By the time he showed up on Huston’s The Maltese Falcon set at Warner Bros.  at the age of 61, Greenstreet had logged 40 years as a stage actor on both side of the pond.  In his 1980 memoir, An Open Book,”Huston wrote: The English actor Sydney Greenstreet had worked on Broadway but this was, I believe, his first film.

There’s always talk about the difficulty of making the transition from stage to screen, but you wouldn’t know it to watch Greenstreet; he was perfect from the word go, the Fat Man, inside out.  I had only to sit back and take delight in him and his performance.

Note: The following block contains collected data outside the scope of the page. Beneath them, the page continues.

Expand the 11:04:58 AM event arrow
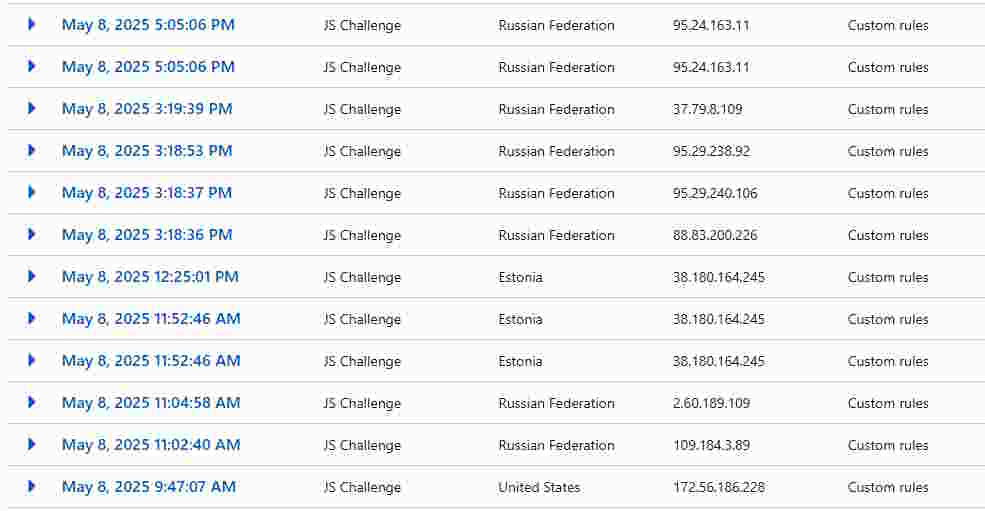 point(31,402)

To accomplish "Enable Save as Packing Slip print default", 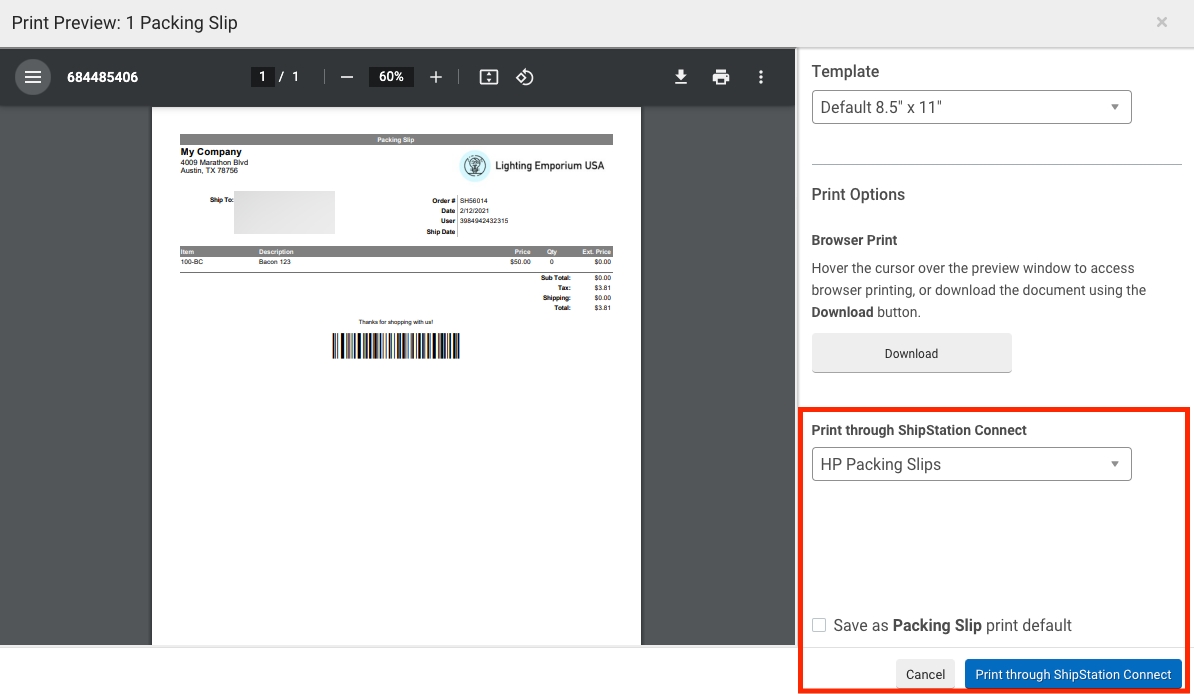I will tap(819, 624).
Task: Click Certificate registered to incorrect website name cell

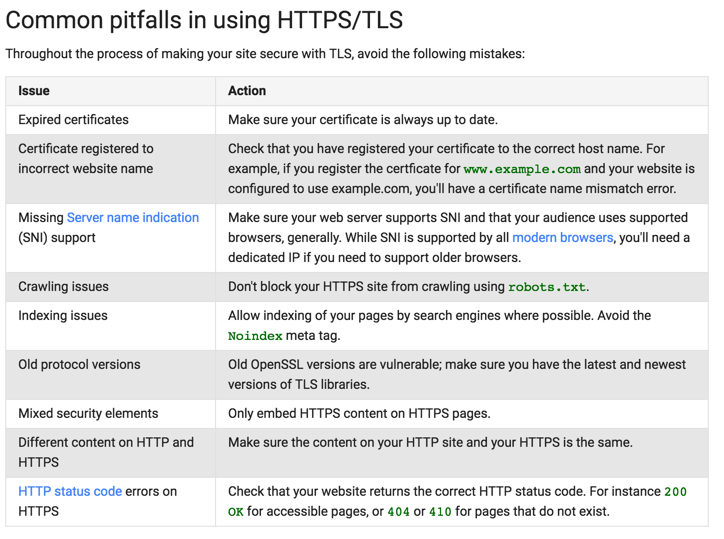Action: pyautogui.click(x=85, y=158)
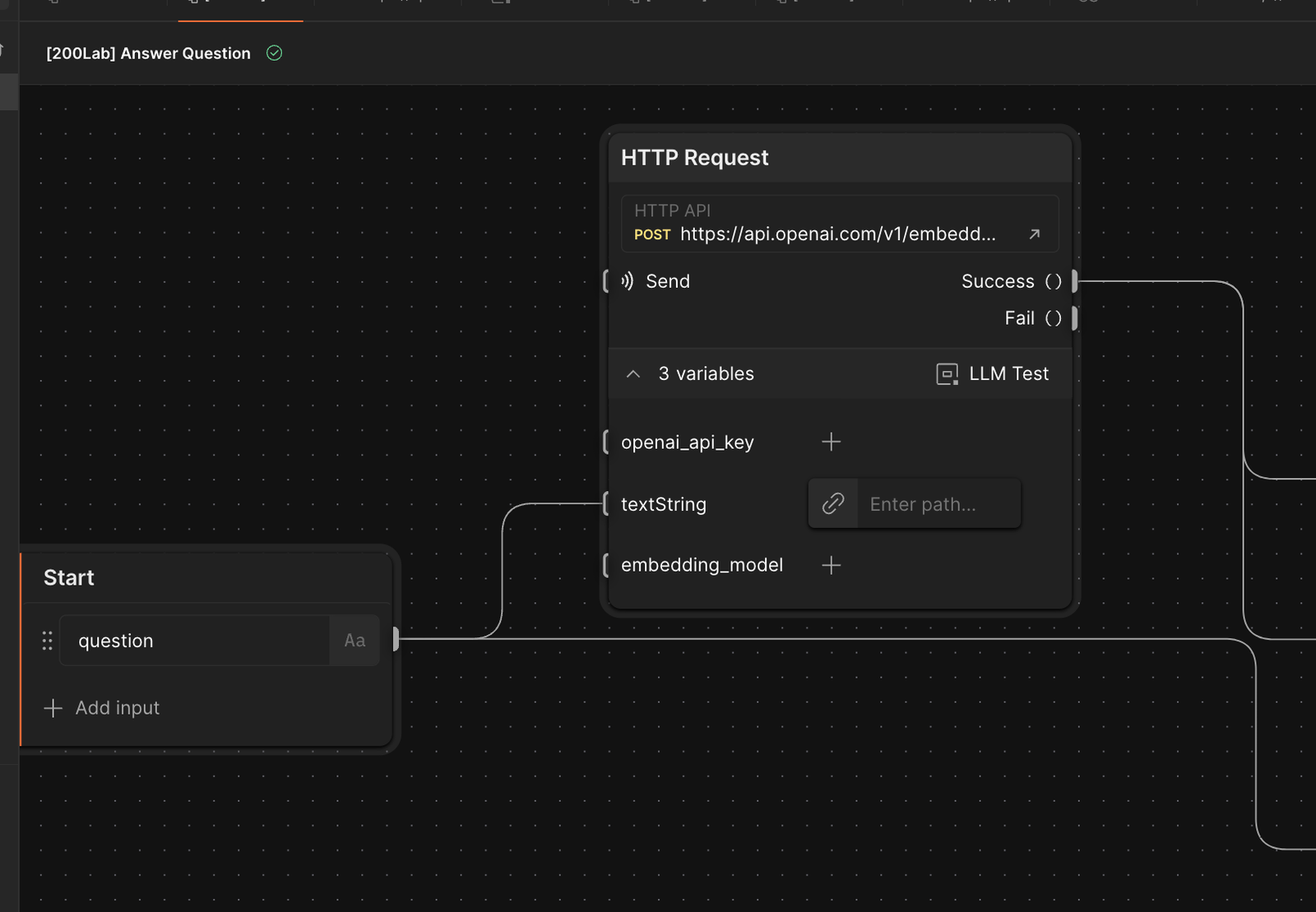Click the green check status icon
This screenshot has width=1316, height=912.
pyautogui.click(x=275, y=53)
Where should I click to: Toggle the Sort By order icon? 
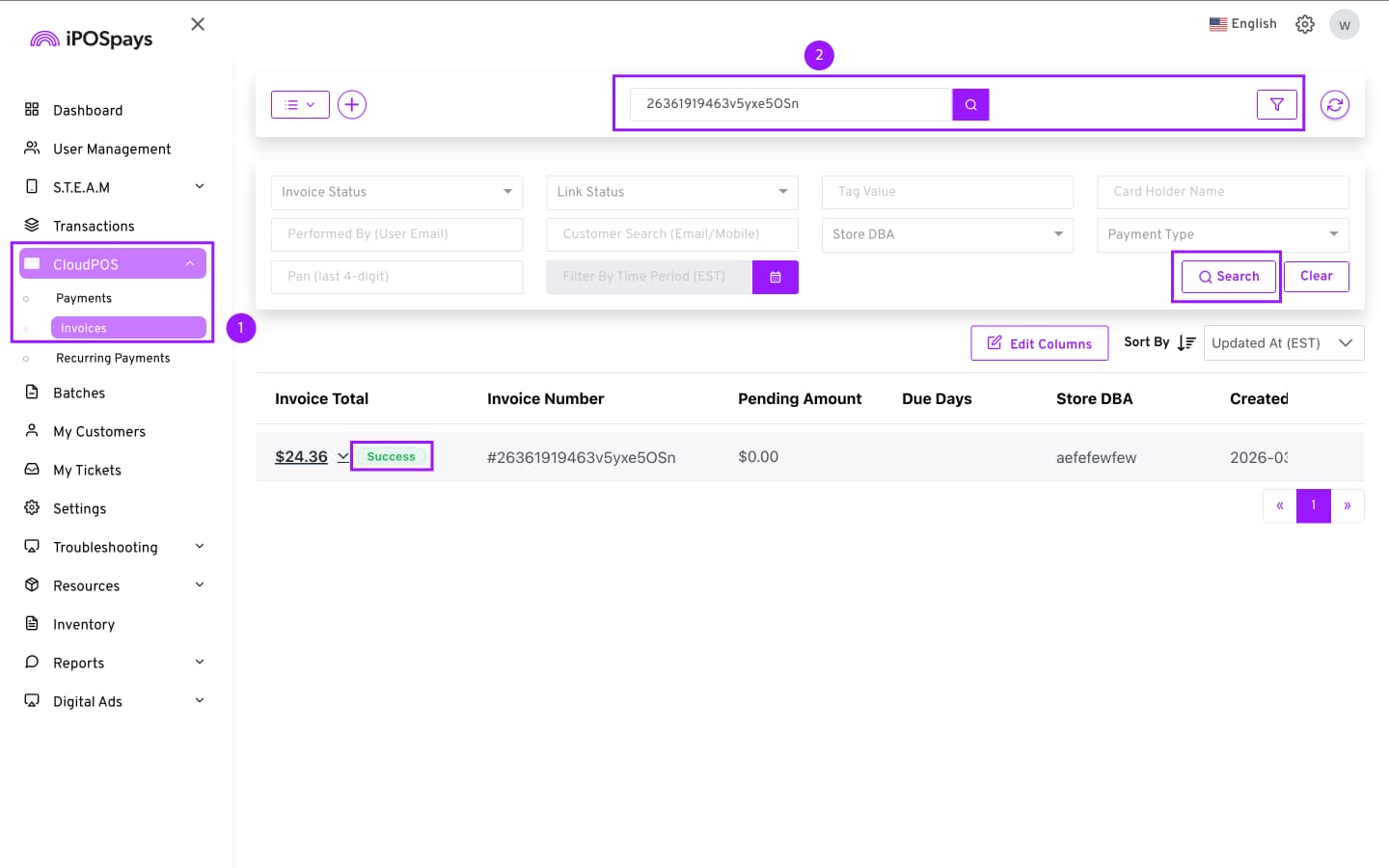click(1186, 342)
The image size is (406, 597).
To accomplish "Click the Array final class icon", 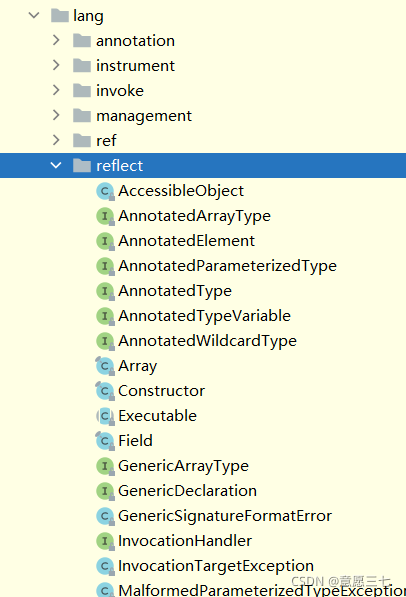I will 105,366.
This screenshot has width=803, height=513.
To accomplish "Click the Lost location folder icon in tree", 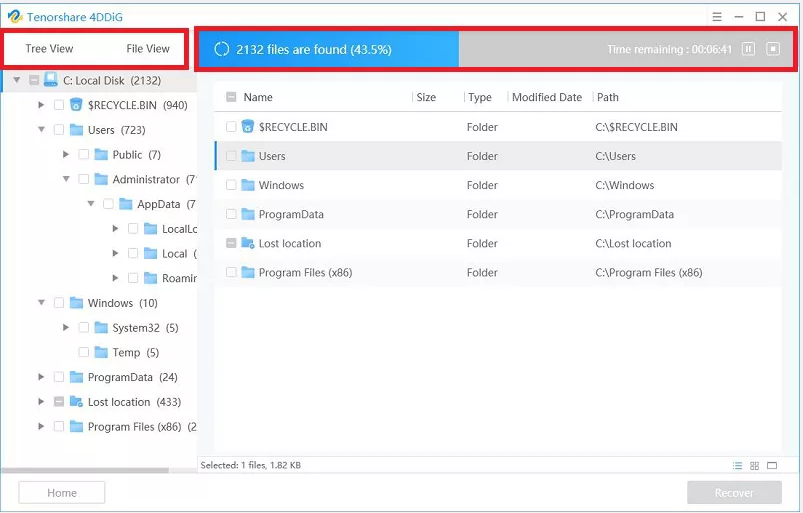I will tap(76, 402).
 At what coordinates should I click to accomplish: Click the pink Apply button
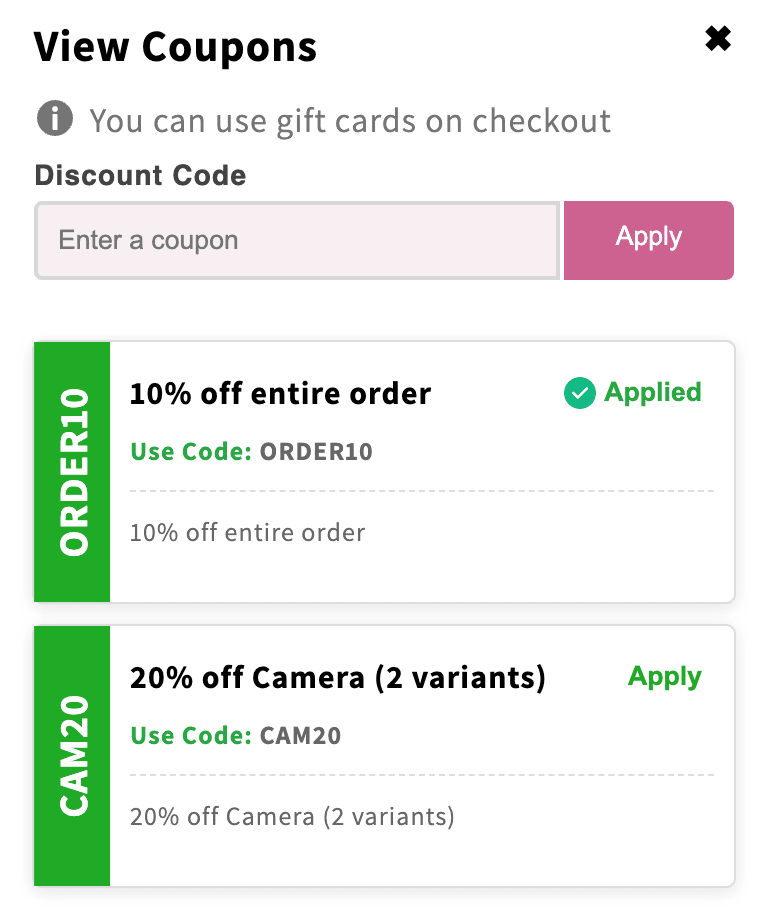tap(648, 238)
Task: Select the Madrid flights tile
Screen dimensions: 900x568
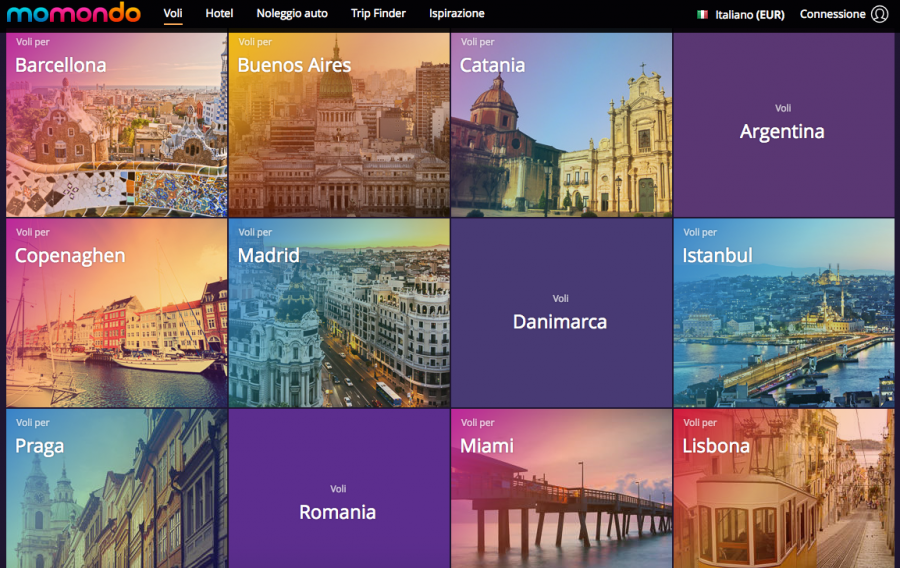Action: pyautogui.click(x=339, y=313)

Author-critic David Thomson regards Greenstreet’s screen debut in broader perspective: “It has always been the convention of the film industry to ‘introduce’ potent new players.  But few introductions have been as dramatic as that of Greenstreet: monstrous, over sixty, hostile and so clearly familiar with every wrinkle in the world’s corruption.

“Where could such bulk have been hiding? How would audiences feel less than cheated that he had been withheld for so long?”

Greenstreet was nominated for an Academy Award in the best supporting actor category for his screen debut as “the fat man.” (Remember who he lost to that year?)

To its credit, Warner’s knew what it had in the 300-pound-plus Greenstreet, and as Thomson puts it “worked him hard over the next eight years — 25 features from 1951 through 1950, averaging more than two pictures per year – forgetting perhaps that he was an old man who needed to sit down for as much of a film as possible.

It’s true that Greenstreet’s girth became something of his signature.  As the slender Sam Spade, Humphrey Bogart wore his own clothes in character. Greenstreet‘s outfits, on the other hand, had to be specially tailored by the studio costume department. Nothing less would fit.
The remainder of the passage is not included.